FlagSubcommandEffect
-E sjis, --encoding sjisallDecode Shift_JIS source. Default is UTF-8.
--strictcheckExit non-zero on any diagnostic.
--checkfmtExit non-zero if formatted output differs from input.
--writefmtOverwrite the input file with the canonical form. (Ignored when reading from stdin.)
--no-colorallDisable ANSI colour in diagnostics output.
--verboseallPrint parse phase timings to stderr.

Exit codes

CodeMeaning
0Success.
1Diagnostics emitted under --strict, or formatting mismatch under --check.
2Usage error (bad flag, missing file, decode error).

Diagnostics format

aozora check prints diagnostics in miette style — a coloured source snippet with carets pointing at the byte range, a short message, and (where applicable) a help line:

  × ruby reading mismatch: target spans 3 chars but |《》 reading is empty
   ╭─[input.txt:42:9]
42 │ |青梅《》
   · ───┬───
   ·    ╰── empty reading
   ╰────
  help: provide a reading inside 《…》 or remove the | marker

Every diagnostic carries a stable error code (E0001, E0002, …); see the Diagnostics catalogue for the full list.

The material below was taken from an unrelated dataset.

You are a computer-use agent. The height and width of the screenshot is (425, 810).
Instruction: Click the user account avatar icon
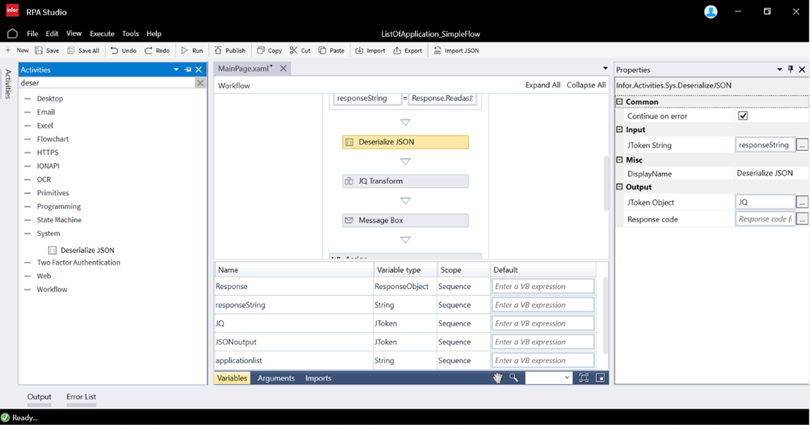click(x=710, y=12)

Why not a single subcommand?

check / fmt / render are intentionally separate so each one has a single, predictable failure mode in shell pipelines:

  • check exits 0 on parse success, regardless of warnings (use --strict for “no diagnostics allowed”).
  • fmt is a pure-text transform: stdin in, canonical text out. --check upgrades it to a CI gate without forking a second binary.
  • render is a pure-text-to-HTML transform with the same exit-code shape.

Combining them behind flags would make the exit-code semantics ambiguous (does --check mean format-check or strict-check?). Keeping them split is the same logic that splits gofmt from vet from go build.